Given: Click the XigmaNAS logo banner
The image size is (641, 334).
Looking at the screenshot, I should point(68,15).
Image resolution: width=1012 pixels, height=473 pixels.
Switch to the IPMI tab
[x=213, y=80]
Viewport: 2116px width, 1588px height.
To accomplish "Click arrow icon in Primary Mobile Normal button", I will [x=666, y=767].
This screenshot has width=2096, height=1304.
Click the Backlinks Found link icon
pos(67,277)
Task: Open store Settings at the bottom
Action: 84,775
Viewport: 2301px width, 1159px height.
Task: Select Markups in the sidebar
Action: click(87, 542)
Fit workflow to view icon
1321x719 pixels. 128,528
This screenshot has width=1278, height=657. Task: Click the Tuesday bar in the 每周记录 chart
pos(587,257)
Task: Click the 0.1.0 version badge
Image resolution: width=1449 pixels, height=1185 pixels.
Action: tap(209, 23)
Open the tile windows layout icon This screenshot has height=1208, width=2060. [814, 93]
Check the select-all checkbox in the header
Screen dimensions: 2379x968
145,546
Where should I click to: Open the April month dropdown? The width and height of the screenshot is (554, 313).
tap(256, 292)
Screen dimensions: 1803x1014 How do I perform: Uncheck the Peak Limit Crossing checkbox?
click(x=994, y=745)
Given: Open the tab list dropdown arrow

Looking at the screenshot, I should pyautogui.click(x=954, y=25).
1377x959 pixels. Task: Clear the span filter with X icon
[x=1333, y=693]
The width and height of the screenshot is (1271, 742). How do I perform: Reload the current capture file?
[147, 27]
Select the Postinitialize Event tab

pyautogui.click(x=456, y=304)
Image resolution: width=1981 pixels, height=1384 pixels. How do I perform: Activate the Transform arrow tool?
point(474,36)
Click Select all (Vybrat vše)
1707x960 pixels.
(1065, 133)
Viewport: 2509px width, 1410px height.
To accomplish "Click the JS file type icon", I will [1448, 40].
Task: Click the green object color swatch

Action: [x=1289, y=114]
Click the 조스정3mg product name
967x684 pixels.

▶ _Problem statement_
All of the material is to be written out exactly.

▶ _Answer space_
Given: Click the XigmaNAS logo banner
The image size is (641, 334).
Looking at the screenshot, I should point(68,15).
Image resolution: width=1012 pixels, height=473 pixels.
Switch to the IPMI tab
[x=213, y=80]
Viewport: 2116px width, 1588px height.
To accomplish "Click arrow icon in Primary Mobile Normal button", I will [x=666, y=767].
This screenshot has width=2096, height=1304.
Click the Backlinks Found link icon
pos(67,277)
Task: Open store Settings at the bottom
Action: 84,775
Viewport: 2301px width, 1159px height.
Task: Select Markups in the sidebar
Action: click(87, 542)
Fit workflow to view icon
1321x719 pixels. 128,528
This screenshot has width=1278, height=657. Task: Click the Tuesday bar in the 每周记录 chart
pos(587,257)
Task: Click the 0.1.0 version badge
Image resolution: width=1449 pixels, height=1185 pixels.
Action: tap(209, 23)
Open the tile windows layout icon This screenshot has height=1208, width=2060. [814, 93]
Check the select-all checkbox in the header
Screen dimensions: 2379x968
145,546
Where should I click to: Open the April month dropdown? The width and height of the screenshot is (554, 313).
tap(256, 292)
Screen dimensions: 1803x1014 How do I perform: Uncheck the Peak Limit Crossing checkbox?
click(x=994, y=745)
Given: Open the tab list dropdown arrow

Looking at the screenshot, I should pyautogui.click(x=954, y=25).
1377x959 pixels. Task: Clear the span filter with X icon
[x=1333, y=693]
The width and height of the screenshot is (1271, 742). How do I perform: Reload the current capture file?
[147, 27]
Select the Postinitialize Event tab

pyautogui.click(x=456, y=304)
Image resolution: width=1981 pixels, height=1384 pixels. How do I perform: Activate the Transform arrow tool?
point(474,36)
Click Select all (Vybrat vše)
1707x960 pixels.
(1065, 133)
Viewport: 2509px width, 1410px height.
To accomplish "Click the JS file type icon", I will [1448, 40].
Task: Click the green object color swatch

Action: [x=1289, y=114]
Click the 조스정3mg product name
967x684 pixels.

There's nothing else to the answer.